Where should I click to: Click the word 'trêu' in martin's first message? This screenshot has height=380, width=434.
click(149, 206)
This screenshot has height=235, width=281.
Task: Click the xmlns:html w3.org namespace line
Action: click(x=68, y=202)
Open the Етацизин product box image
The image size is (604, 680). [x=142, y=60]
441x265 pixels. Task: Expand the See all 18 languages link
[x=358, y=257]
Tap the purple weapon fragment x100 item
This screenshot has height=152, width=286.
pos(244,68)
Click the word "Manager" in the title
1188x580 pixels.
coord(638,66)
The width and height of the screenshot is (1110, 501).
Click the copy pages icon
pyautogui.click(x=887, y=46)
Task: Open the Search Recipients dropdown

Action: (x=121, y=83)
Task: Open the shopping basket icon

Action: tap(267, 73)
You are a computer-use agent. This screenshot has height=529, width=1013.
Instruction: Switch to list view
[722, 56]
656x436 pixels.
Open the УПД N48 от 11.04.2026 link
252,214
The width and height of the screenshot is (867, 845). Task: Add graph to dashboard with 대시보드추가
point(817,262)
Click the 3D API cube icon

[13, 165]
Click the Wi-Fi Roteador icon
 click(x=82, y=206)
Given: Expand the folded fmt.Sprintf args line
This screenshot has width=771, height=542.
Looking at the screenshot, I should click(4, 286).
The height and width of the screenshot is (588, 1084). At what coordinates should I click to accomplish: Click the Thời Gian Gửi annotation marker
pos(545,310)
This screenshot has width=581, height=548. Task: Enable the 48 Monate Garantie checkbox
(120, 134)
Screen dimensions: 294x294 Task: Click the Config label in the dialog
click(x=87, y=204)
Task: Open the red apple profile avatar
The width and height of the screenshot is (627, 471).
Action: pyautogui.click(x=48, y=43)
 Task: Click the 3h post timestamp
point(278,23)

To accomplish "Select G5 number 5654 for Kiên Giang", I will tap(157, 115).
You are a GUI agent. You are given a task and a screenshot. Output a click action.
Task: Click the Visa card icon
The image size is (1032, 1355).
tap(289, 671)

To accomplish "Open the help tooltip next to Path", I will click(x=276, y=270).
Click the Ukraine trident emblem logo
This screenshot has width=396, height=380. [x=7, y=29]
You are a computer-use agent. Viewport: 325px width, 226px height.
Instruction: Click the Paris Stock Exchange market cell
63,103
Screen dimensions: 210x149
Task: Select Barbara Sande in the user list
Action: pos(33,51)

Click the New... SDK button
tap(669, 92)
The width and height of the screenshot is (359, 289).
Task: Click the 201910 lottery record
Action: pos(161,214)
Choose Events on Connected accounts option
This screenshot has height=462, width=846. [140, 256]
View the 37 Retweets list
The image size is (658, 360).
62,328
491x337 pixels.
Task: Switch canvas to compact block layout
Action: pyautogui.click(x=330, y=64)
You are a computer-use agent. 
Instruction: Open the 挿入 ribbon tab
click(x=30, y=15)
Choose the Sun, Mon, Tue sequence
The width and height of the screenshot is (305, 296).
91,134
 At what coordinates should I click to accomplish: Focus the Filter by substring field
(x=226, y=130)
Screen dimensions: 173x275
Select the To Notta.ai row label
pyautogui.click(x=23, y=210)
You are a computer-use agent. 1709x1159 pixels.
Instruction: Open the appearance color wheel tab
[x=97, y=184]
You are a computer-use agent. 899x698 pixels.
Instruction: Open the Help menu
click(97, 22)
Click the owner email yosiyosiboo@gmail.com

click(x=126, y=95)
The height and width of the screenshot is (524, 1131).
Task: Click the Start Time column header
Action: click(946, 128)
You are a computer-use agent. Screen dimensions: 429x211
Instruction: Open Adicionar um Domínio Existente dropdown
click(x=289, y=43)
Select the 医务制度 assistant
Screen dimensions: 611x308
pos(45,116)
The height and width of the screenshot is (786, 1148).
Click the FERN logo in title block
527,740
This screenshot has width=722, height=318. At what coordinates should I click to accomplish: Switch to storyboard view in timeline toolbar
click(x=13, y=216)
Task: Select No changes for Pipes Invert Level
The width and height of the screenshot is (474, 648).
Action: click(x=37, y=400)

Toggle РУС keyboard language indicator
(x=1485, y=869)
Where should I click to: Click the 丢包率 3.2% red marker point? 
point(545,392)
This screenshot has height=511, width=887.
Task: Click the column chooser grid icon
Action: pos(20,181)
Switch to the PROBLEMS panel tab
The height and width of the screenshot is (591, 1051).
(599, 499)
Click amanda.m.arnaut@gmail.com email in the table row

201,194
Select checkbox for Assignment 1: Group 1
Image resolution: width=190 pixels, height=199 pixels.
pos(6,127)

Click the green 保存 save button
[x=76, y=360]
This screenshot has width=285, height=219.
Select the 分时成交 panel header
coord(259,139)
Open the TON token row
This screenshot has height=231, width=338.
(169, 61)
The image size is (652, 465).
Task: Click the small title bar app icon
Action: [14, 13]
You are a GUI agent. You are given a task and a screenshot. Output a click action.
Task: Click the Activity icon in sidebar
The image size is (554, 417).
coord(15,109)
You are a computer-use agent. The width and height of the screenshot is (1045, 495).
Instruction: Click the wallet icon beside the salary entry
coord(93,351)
□ □ □
**Problem to solve**:
Give back the full listing, exactly as it stands.

**Solution**:
Where should I click to: Click the word 'trêu' in martin's first message? This screenshot has height=380, width=434.
click(149, 206)
This screenshot has height=235, width=281.
Task: Click the xmlns:html w3.org namespace line
Action: click(x=68, y=202)
Open the Етацизин product box image
The image size is (604, 680). [x=142, y=60]
441x265 pixels. Task: Expand the See all 18 languages link
[x=358, y=257]
Tap the purple weapon fragment x100 item
This screenshot has height=152, width=286.
pos(244,68)
Click the word "Manager" in the title
1188x580 pixels.
coord(638,66)
The width and height of the screenshot is (1110, 501).
Click the copy pages icon
pyautogui.click(x=887, y=46)
Task: Open the Search Recipients dropdown

Action: (x=121, y=83)
Task: Open the shopping basket icon

Action: tap(267, 73)
You are a computer-use agent. This screenshot has height=529, width=1013.
Instruction: Switch to list view
[722, 56]
656x436 pixels.
Open the УПД N48 от 11.04.2026 link
252,214
The width and height of the screenshot is (867, 845). Task: Add graph to dashboard with 대시보드추가
point(817,262)
Click the 3D API cube icon

[13, 165]
Click the Wi-Fi Roteador icon
 click(x=82, y=206)
Given: Expand the folded fmt.Sprintf args line
This screenshot has width=771, height=542.
Looking at the screenshot, I should click(4, 286).
The height and width of the screenshot is (588, 1084). At what coordinates should I click to accomplish: Click the Thời Gian Gửi annotation marker
pos(545,310)
This screenshot has width=581, height=548. Task: Enable the 48 Monate Garantie checkbox
(120, 134)
Screen dimensions: 294x294 Task: Click the Config label in the dialog
click(x=87, y=204)
Task: Open the red apple profile avatar
The width and height of the screenshot is (627, 471).
Action: pyautogui.click(x=48, y=43)
 Task: Click the 3h post timestamp
point(278,23)

To accomplish "Select G5 number 5654 for Kiên Giang", I will tap(157, 115).
You are a GUI agent. You are given a task and a screenshot. Output a click action.
Task: Click the Visa card icon
The image size is (1032, 1355).
tap(289, 671)

To accomplish "Open the help tooltip next to Path", I will click(x=276, y=270).
Click the Ukraine trident emblem logo
This screenshot has width=396, height=380. [x=7, y=29]
You are a computer-use agent. Viewport: 325px width, 226px height.
Instruction: Click the Paris Stock Exchange market cell
63,103
Screen dimensions: 210x149
Task: Select Barbara Sande in the user list
Action: pos(33,51)

Click the New... SDK button
tap(669, 92)
The width and height of the screenshot is (359, 289).
Task: Click the 201910 lottery record
Action: pos(161,214)
Choose Events on Connected accounts option
This screenshot has height=462, width=846. [140, 256]
View the 37 Retweets list
The image size is (658, 360).
62,328
491x337 pixels.
Task: Switch canvas to compact block layout
Action: pyautogui.click(x=330, y=64)
You are a computer-use agent. 
Instruction: Open the 挿入 ribbon tab
click(x=30, y=15)
Choose the Sun, Mon, Tue sequence
The width and height of the screenshot is (305, 296).
91,134
 At what coordinates should I click to accomplish: Focus the Filter by substring field
(x=226, y=130)
Screen dimensions: 173x275
Select the To Notta.ai row label
pyautogui.click(x=23, y=210)
You are a computer-use agent. 1709x1159 pixels.
Instruction: Open the appearance color wheel tab
[x=97, y=184]
You are a computer-use agent. 899x698 pixels.
Instruction: Open the Help menu
click(97, 22)
Click the owner email yosiyosiboo@gmail.com

click(x=126, y=95)
The height and width of the screenshot is (524, 1131).
Task: Click the Start Time column header
Action: click(946, 128)
You are a computer-use agent. Screen dimensions: 429x211
Instruction: Open Adicionar um Domínio Existente dropdown
click(x=289, y=43)
Select the 医务制度 assistant
Screen dimensions: 611x308
pos(45,116)
The height and width of the screenshot is (786, 1148).
Click the FERN logo in title block
527,740
This screenshot has width=722, height=318. At what coordinates should I click to accomplish: Switch to storyboard view in timeline toolbar
click(x=13, y=216)
Task: Select No changes for Pipes Invert Level
The width and height of the screenshot is (474, 648).
Action: click(x=37, y=400)

Toggle РУС keyboard language indicator
(x=1485, y=869)
Where should I click to: Click the 丢包率 3.2% red marker point? 
point(545,392)
This screenshot has height=511, width=887.
Task: Click the column chooser grid icon
Action: pos(20,181)
Switch to the PROBLEMS panel tab
The height and width of the screenshot is (591, 1051).
(599, 499)
Click amanda.m.arnaut@gmail.com email in the table row

201,194
Select checkbox for Assignment 1: Group 1
Image resolution: width=190 pixels, height=199 pixels.
pos(6,127)

Click the green 保存 save button
[x=76, y=360]
This screenshot has width=285, height=219.
Select the 分时成交 panel header
coord(259,139)
Open the TON token row
This screenshot has height=231, width=338.
(169, 61)
The image size is (652, 465).
Task: Click the small title bar app icon
Action: [14, 13]
You are a GUI agent. You are given a task and a screenshot. Output a click action.
Task: Click the Activity icon in sidebar
The image size is (554, 417).
coord(15,109)
You are a computer-use agent. The width and height of the screenshot is (1045, 495).
Instruction: Click the wallet icon beside the salary entry
coord(93,351)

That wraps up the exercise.